→ Task item: Among the records, which lines include "Close"? List them.

→ Saved entries:
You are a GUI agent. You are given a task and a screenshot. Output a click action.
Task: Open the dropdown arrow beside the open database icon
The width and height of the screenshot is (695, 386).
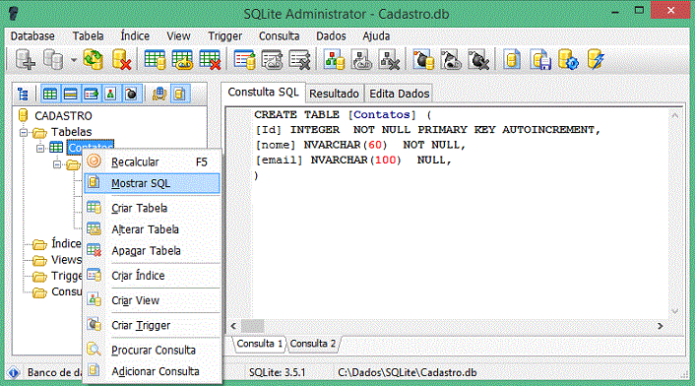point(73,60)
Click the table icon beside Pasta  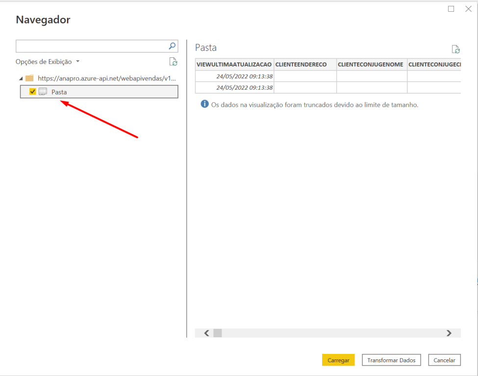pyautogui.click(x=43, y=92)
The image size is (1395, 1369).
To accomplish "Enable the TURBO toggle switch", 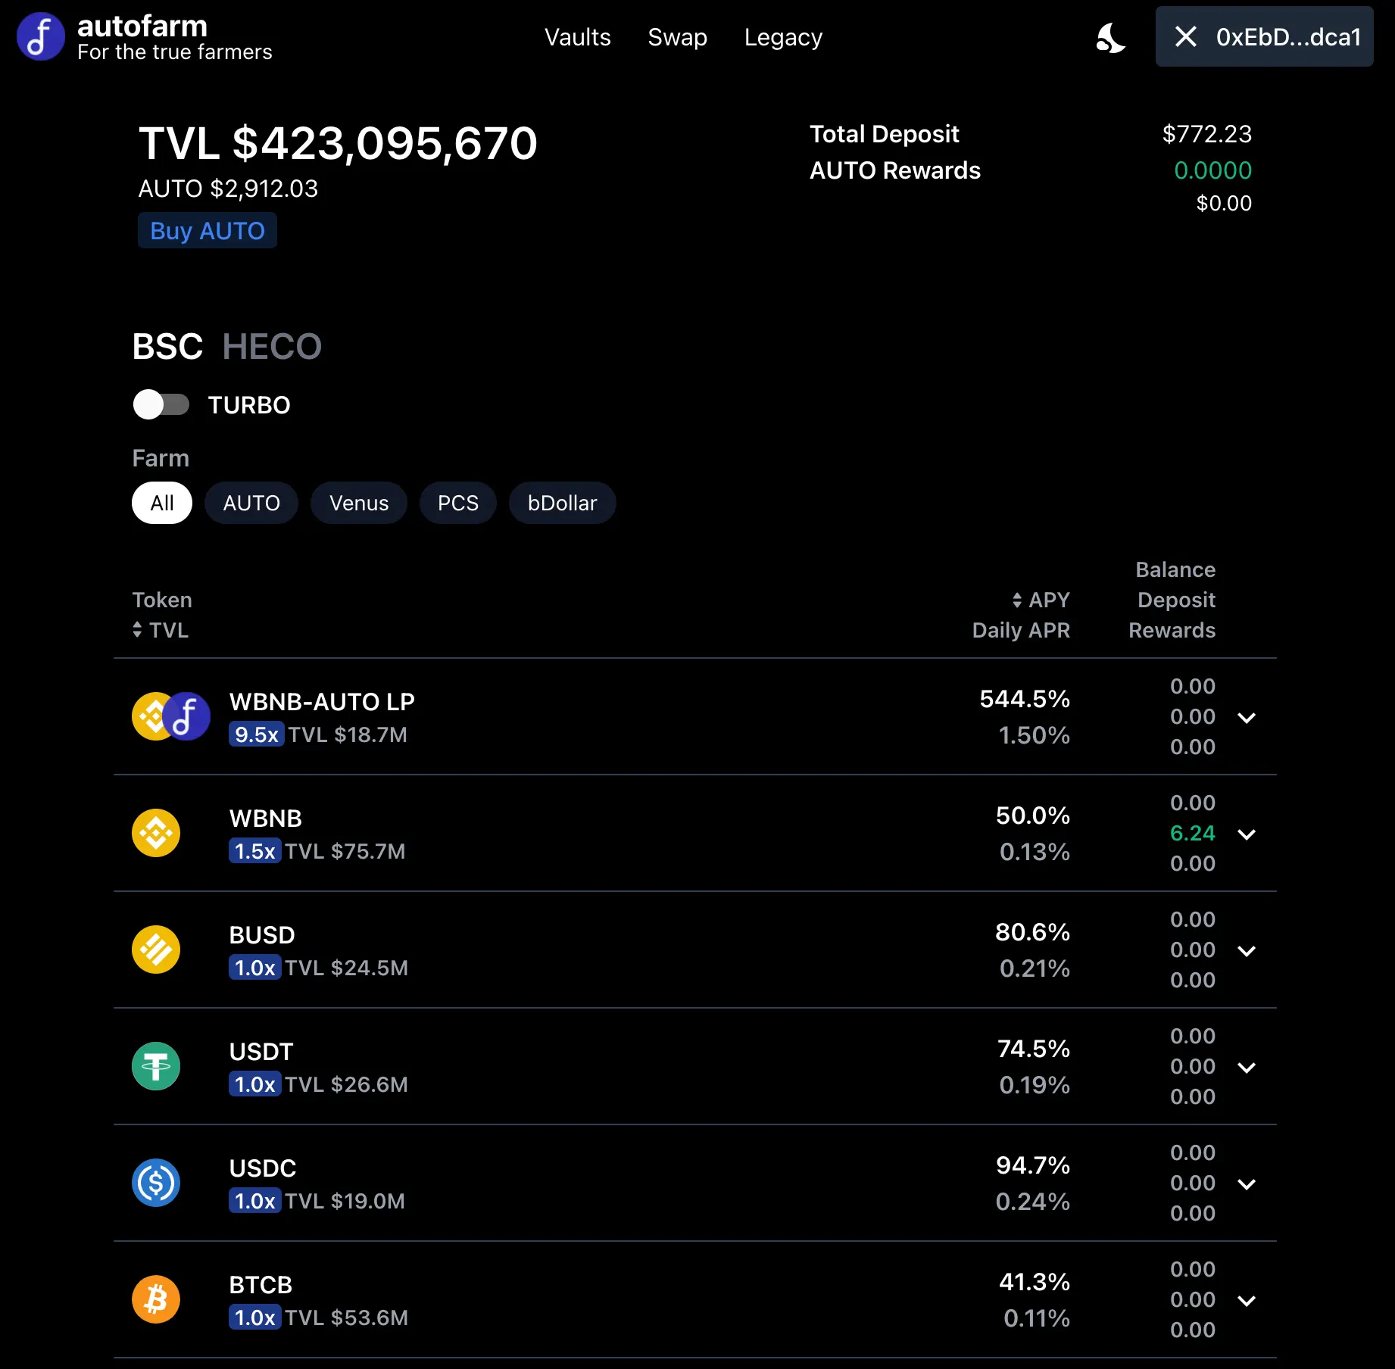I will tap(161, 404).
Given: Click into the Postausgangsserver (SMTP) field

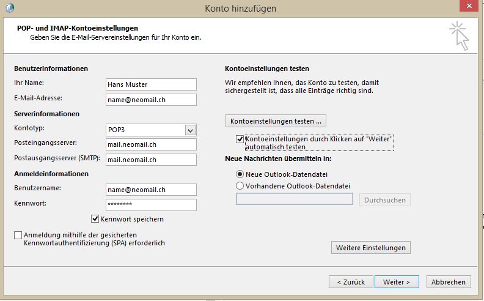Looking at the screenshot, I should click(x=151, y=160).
* * *
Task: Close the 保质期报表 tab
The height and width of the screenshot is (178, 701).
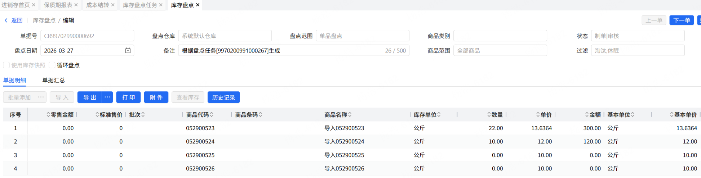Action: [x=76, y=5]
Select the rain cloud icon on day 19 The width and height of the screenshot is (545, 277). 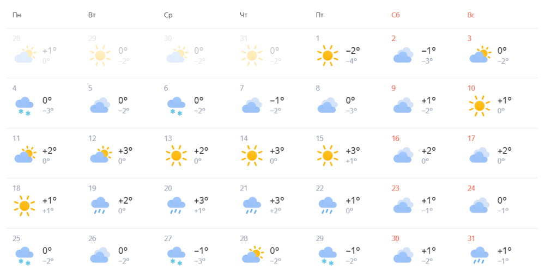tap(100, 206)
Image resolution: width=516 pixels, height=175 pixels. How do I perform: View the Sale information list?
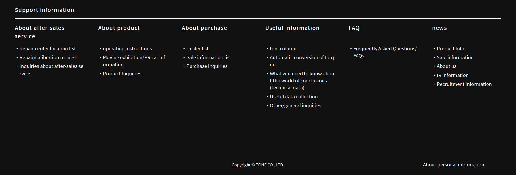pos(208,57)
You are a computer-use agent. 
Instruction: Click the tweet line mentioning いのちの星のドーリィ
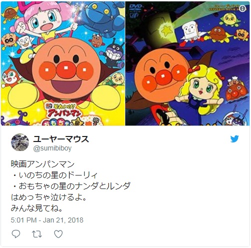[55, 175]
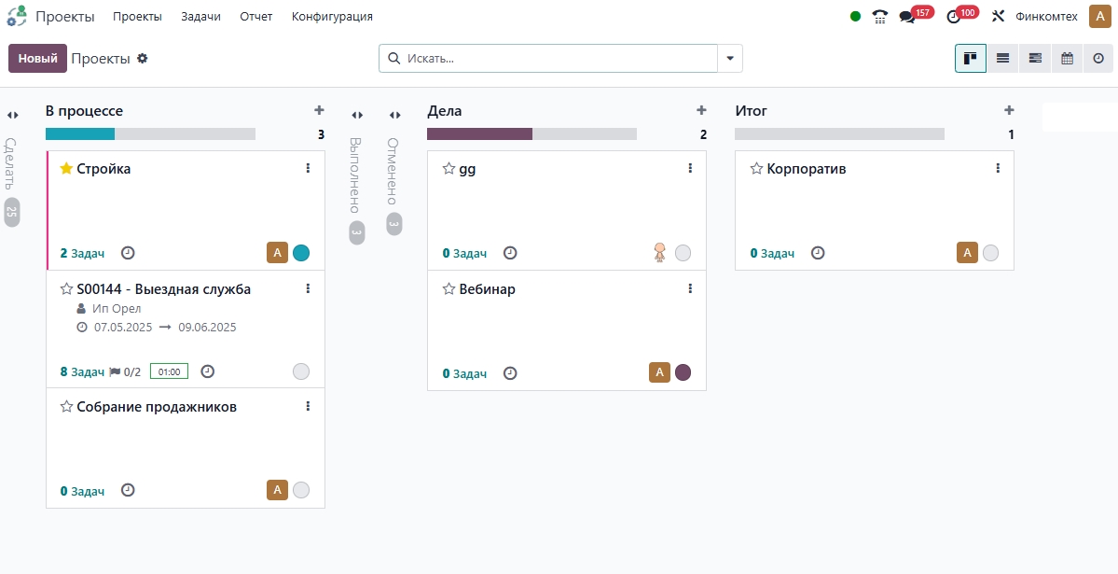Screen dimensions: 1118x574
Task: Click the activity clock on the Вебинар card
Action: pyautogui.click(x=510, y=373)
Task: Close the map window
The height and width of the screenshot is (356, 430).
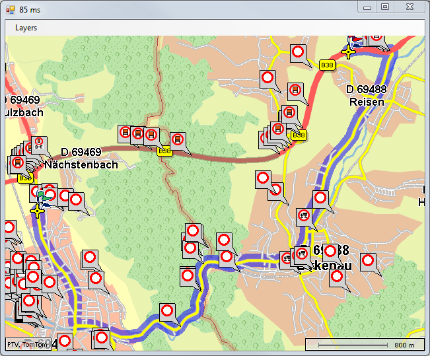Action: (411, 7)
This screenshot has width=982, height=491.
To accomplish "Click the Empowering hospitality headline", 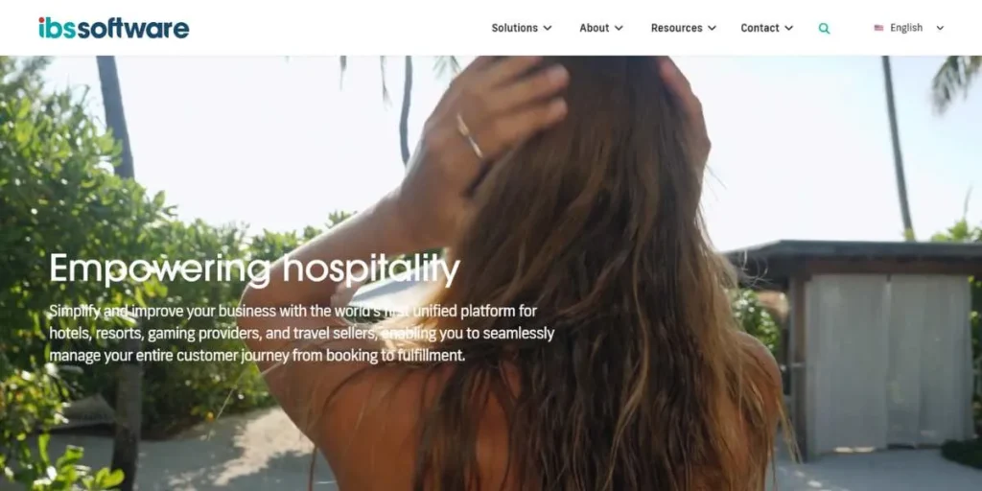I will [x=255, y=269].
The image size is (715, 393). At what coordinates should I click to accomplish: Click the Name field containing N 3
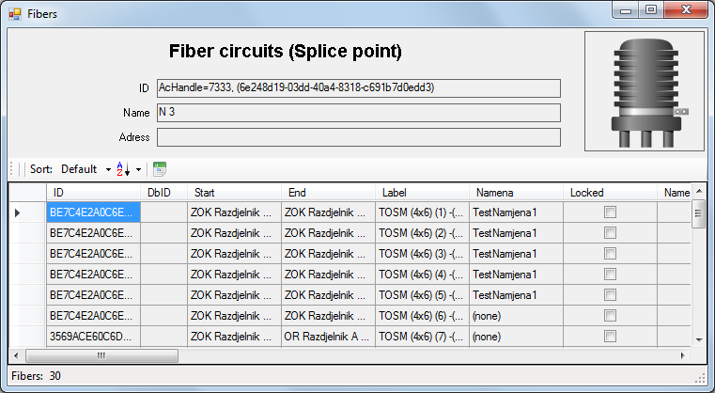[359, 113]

→ Solution for this problem:
Task: Close the 保质期报表 tab
Task: Close the map window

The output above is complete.